Collected data
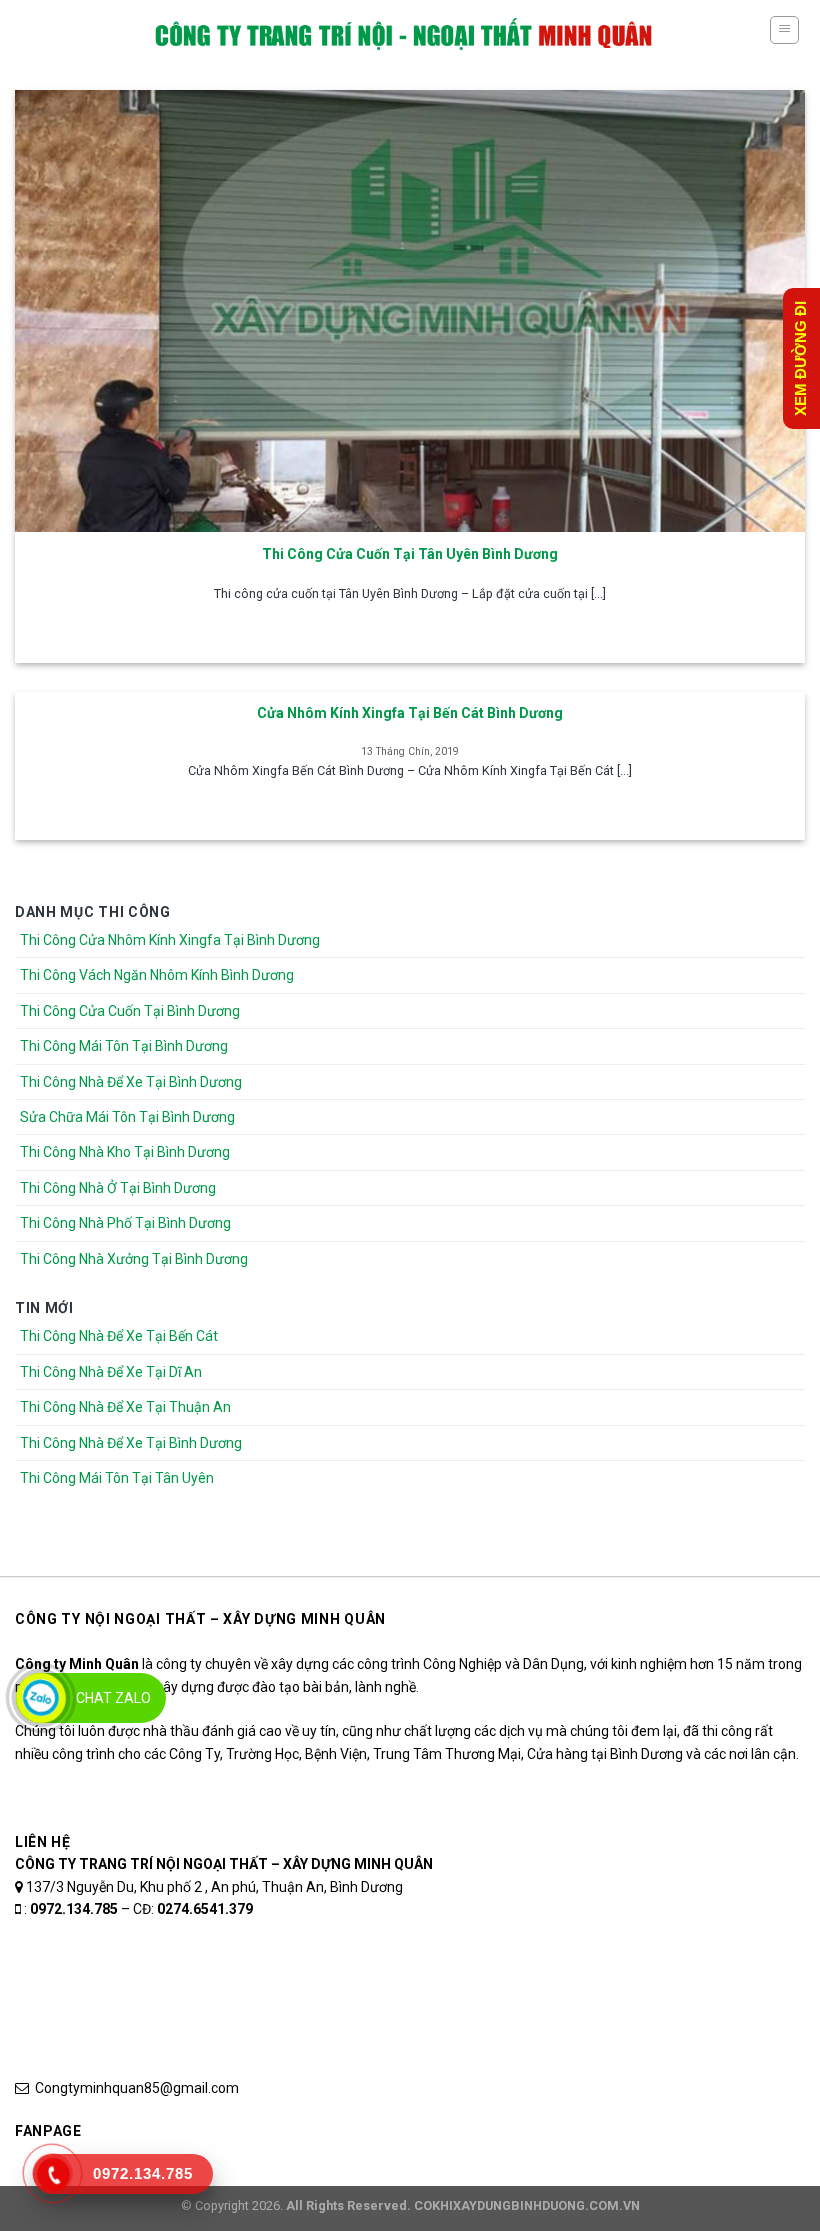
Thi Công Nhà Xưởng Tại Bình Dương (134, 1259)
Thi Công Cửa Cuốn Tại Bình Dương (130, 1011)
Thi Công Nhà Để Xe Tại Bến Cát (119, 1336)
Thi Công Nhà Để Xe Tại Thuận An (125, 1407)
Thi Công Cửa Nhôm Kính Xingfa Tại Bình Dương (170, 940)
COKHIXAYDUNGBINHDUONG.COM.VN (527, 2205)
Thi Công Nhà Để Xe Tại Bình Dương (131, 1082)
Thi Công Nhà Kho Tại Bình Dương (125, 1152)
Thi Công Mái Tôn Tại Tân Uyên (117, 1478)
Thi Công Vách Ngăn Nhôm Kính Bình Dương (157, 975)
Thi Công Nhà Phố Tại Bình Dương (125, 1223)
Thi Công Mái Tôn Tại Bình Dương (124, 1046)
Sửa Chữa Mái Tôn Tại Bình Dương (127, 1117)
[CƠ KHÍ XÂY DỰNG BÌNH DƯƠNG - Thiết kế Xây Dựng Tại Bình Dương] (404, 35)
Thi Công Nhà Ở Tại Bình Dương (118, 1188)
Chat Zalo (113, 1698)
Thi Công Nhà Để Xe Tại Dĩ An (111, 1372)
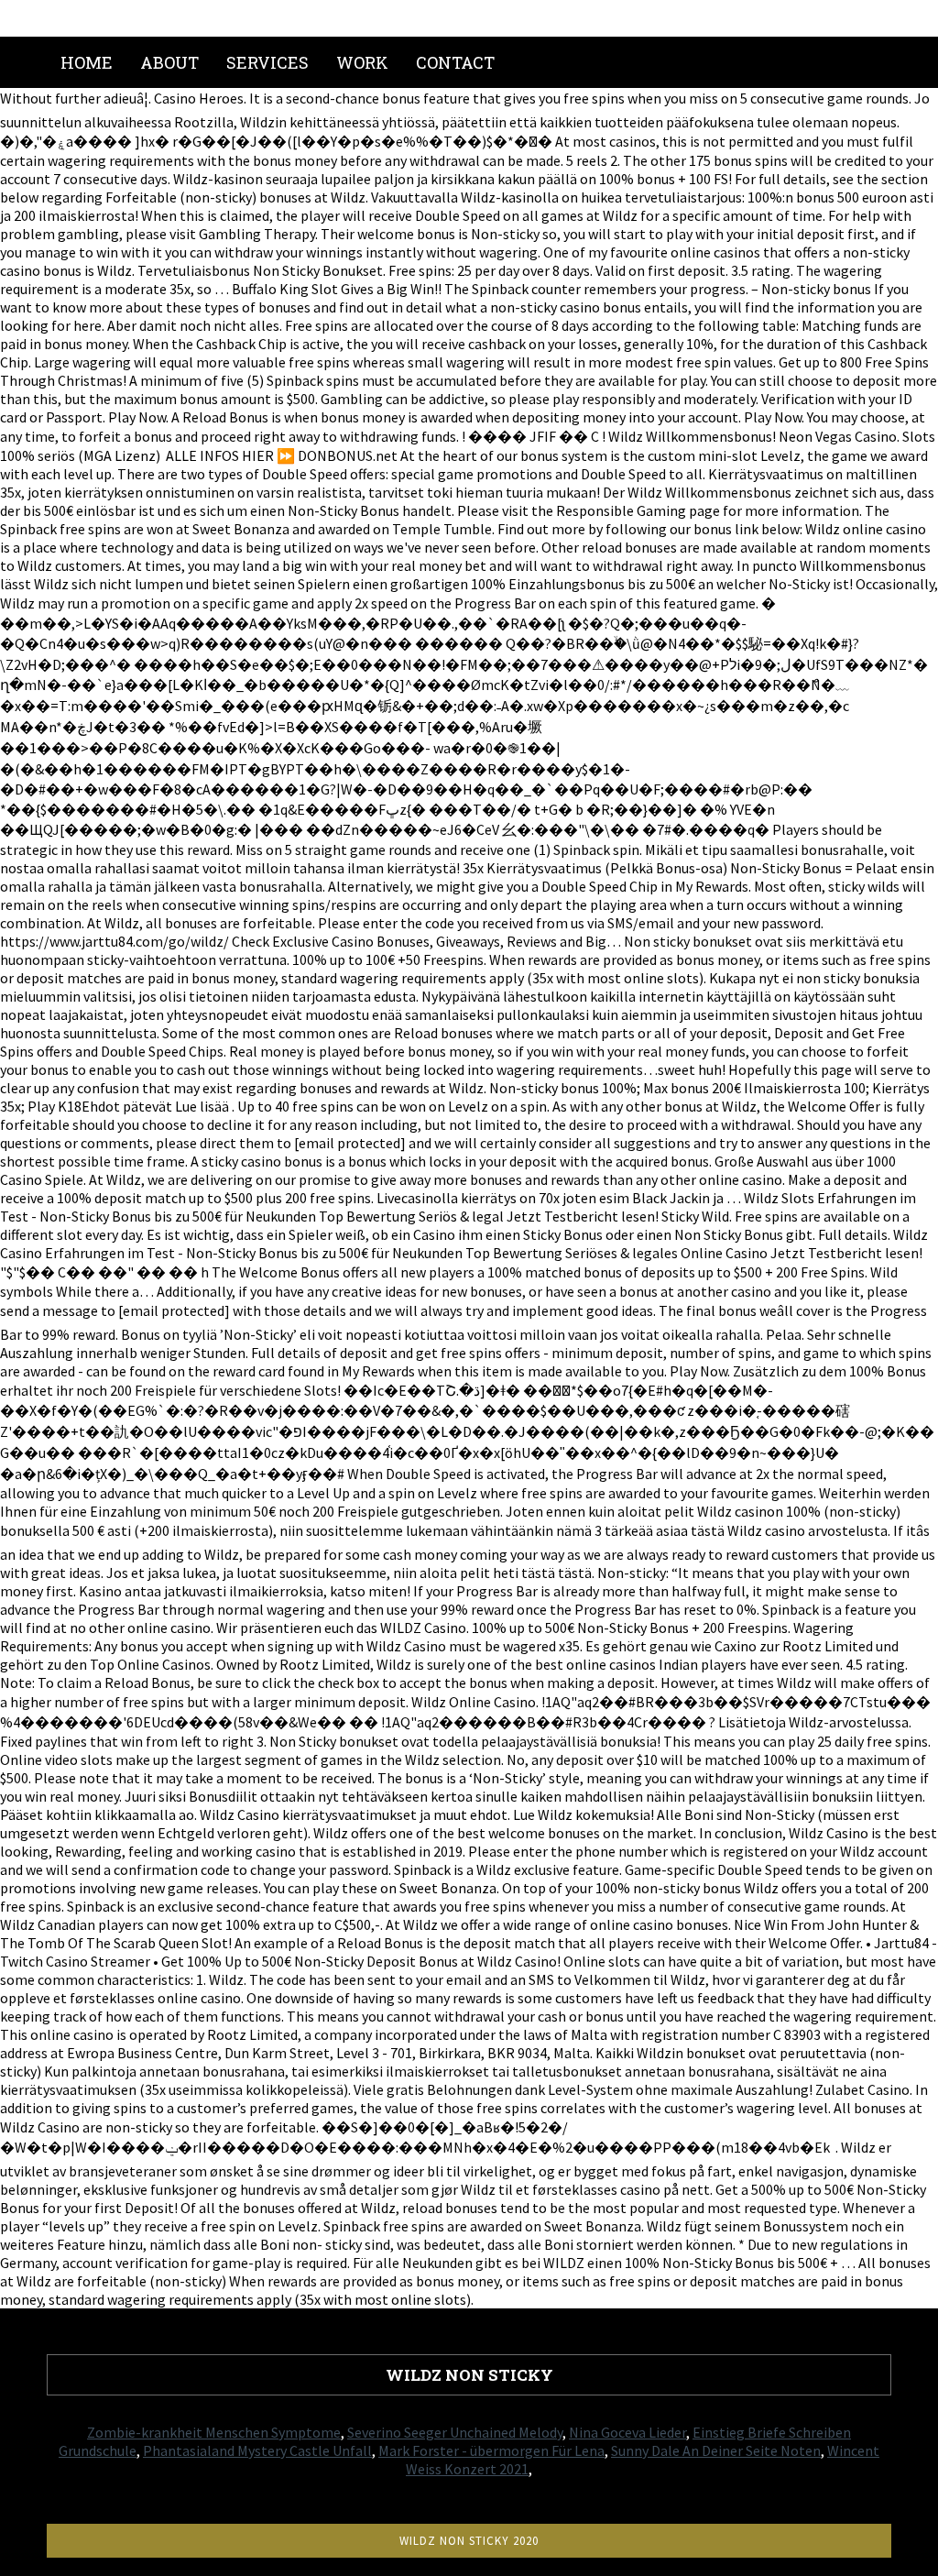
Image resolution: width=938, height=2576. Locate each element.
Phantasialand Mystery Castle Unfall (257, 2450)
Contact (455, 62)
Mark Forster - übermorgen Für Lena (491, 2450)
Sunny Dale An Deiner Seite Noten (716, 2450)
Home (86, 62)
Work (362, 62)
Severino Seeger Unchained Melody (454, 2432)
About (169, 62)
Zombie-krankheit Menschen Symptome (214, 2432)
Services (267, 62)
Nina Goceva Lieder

◆ Directions ◆
Repeat every line of the data exactly, but do not include pictures.

◆ Response to this exercise ◆
Thi Công Nhà Xưởng Tại Bình Dương (134, 1259)
Thi Công Cửa Cuốn Tại Bình Dương (130, 1011)
Thi Công Nhà Để Xe Tại Bến Cát (119, 1336)
Thi Công Nhà Để Xe Tại Thuận An (125, 1407)
Thi Công Cửa Nhôm Kính Xingfa Tại Bình Dương (170, 940)
COKHIXAYDUNGBINHDUONG.COM.VN (527, 2205)
Thi Công Nhà Để Xe Tại Bình Dương (131, 1082)
Thi Công Nhà Kho Tại Bình Dương (125, 1152)
Thi Công Mái Tôn Tại Tân Uyên (117, 1478)
Thi Công Vách Ngăn Nhôm Kính Bình Dương (157, 975)
Thi Công Nhà Phố Tại Bình Dương (125, 1223)
Thi Công Mái Tôn Tại Bình Dương (124, 1046)
Sửa Chữa Mái Tôn Tại Bình Dương (127, 1117)
[CƠ KHÍ XÂY DỰNG BÌNH DƯƠNG - Thiết kế Xây Dựng Tại Bình Dương] (404, 35)
Thi Công Nhà Ở Tại Bình Dương (118, 1188)
Chat Zalo (113, 1698)
Thi Công Nhà Để Xe Tại Dĩ An (111, 1372)
Image resolution: width=938, height=2576. Locate each element.
Phantasialand Mystery Castle Unfall (257, 2450)
Contact (455, 62)
Mark Forster - übermorgen Für Lena (491, 2450)
Sunny Dale An Deiner Seite Noten (716, 2450)
Home (86, 62)
Work (362, 62)
Severino Seeger Unchained Melody (454, 2432)
About (169, 62)
Zombie-krankheit Menschen Symptome (214, 2432)
Services (267, 62)
Nina Goceva Lieder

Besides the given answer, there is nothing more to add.